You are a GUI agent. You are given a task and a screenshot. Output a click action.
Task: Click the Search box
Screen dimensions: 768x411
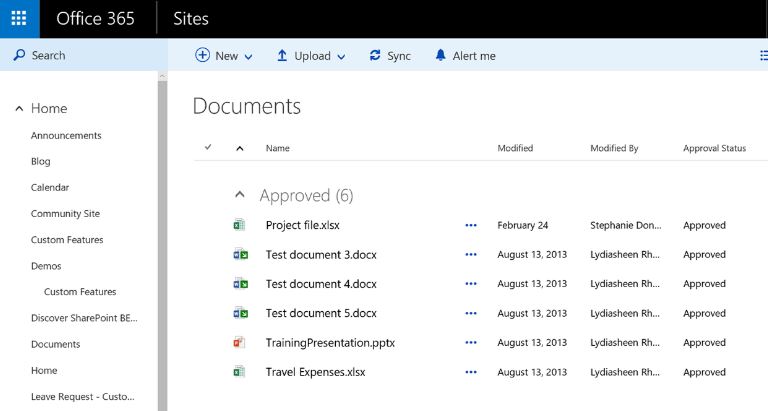tap(80, 56)
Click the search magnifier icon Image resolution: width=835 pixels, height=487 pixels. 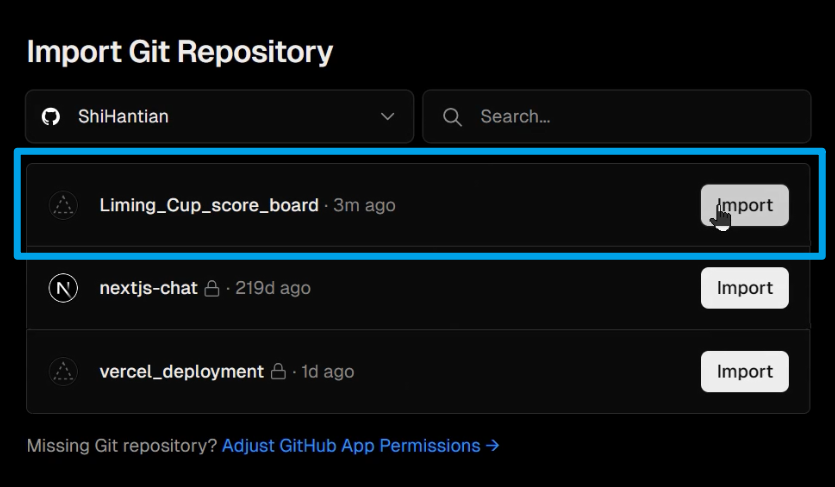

☆ ☆ ☆ ☆ ☆ ☆ ☆

• _TASK DETAILS_
Rescale the records above by writing out every line again, requests included, with each coordinate in the answers multiplied by 1.9 and rounded to a whole number (halves round up). Leave the pictures out.

• _FULL ANSWER_
You are a GUI agent. You are given a task and a screenshot. Output a click action.
Task: Click the Search box
Screen dimensions: 768x411
tap(152, 106)
Click the search magnifier icon Image resolution: width=835 pixels, height=487 pixels. 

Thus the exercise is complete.